The majority's approach understates the magnitude of the transition from the judge as a sentencer, to the jury as a sentencer, and provides no legal basis for declining to reconsider case law that relied on judge sentencing as opposed to jury sentencing. Following the Supreme Court's decision in Ring , Idaho changed its capital sentencing approach to have a jury, rather than a judge, determine if aggravating circumstances warrant a punishment of death. 536 U.S. at 584, 122 S.Ct. 2428 ; I.C. § 19-2515(3)(b). "A state court's limiting construction can save a flawed statute from unconstitutional vagueness, and where the sentencer is a judge there is nothing wrong with presum[ing] that the judge knew and applied any existing narrowing construction." Arave , 507 U.S. at 480, 113 S.Ct. 1534 (emphasis added). When Idaho transitioned from having a judge do capital sentencing, to having a jury do capital sentencing, new policy implications arose that require us to revisit, and possibly overrule, prior decisions upholding the constitutionality of the aggravators with the limiting construction.

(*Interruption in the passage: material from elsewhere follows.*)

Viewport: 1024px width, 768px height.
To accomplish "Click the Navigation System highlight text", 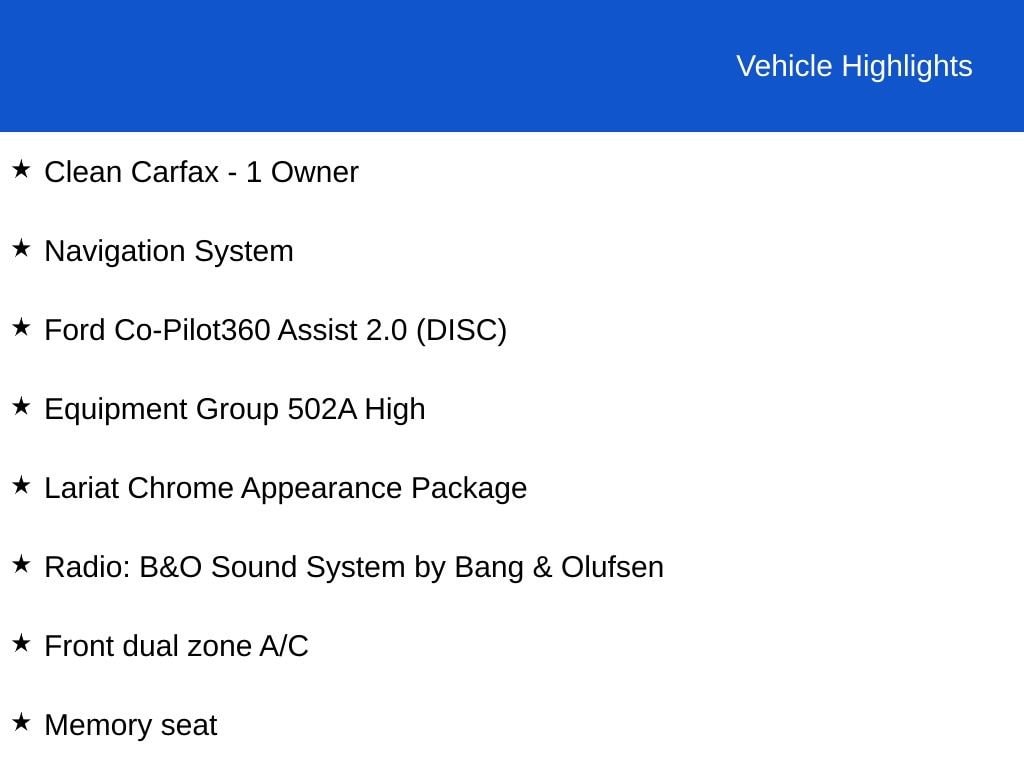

Case law upholding Idaho's death penalty scheme was premised on an experienced judge, rather than an inexperienced lay-person jury, doing the sentencing. One concern raised by the transition from judge to jury is the general lack of experience juries have with regard to sentencing, as compared to judges. Many jury members have not been *1139involved in sentencing before, and are unfamiliar with the law and its implications. As the Supreme Court noted, "the members of a jury will have had little, if any, previous experience in sentencing, [and] they are unlikely to be skilled in dealing with the information they are given." Gregg v. Georgia , 428 U.S. 153, 192, 96 S.Ct. 2909 (1976). Because of the lack of experience, jurors need specific and detailed guidance on which murderers should receive the death penalty as opposed to only life in prison. The aggravators in Idaho do not provide such guidance, and result in the arbitrary, capricious and unconstitutional imposition of the death penalty.
In a capital case, sentencing is a matter of life or death. Requiring a lay-person jury with no experience in sentencing to weigh aggravating and mitigating circumstances will lead to unpredictable and inconsistent results. In Proffitt v. Florida , the Supreme Court stated, "judicial sentencing should lead, if anything, to even greater consistency in the imposition at the trial court level of capital punishment, since a trial judge is more experienced in sentencing than a jury, and therefore is better able to impose sentences similar to those imposed in analogous cases." 428 U.S. 242, 252, 96 S.Ct. 2960, 49 L.Ed.2d 913 (1976). A judge as a sentencer will have more consistent results, as they are more familiar with the law and sentencing procedures. Because our prior case law upholding Idaho's aggravating circumstances primarily relied on judge sentencing, and Idaho now utilizes jury sentencing, those prior cases no longer support upholding Idaho's aggravating circumstances.
In sum, because the United States Supreme Court has held HAC aggravators to be unconstitutionally vague, and the limiting construction of "exceptional depravity" does not meaningfully narrow the class eligible for the death penalty, this provision in Idaho's death penalty scheme is unconstitutionally vague.
Therefore I would leave the sentence intact except for the imposition of the death penalty.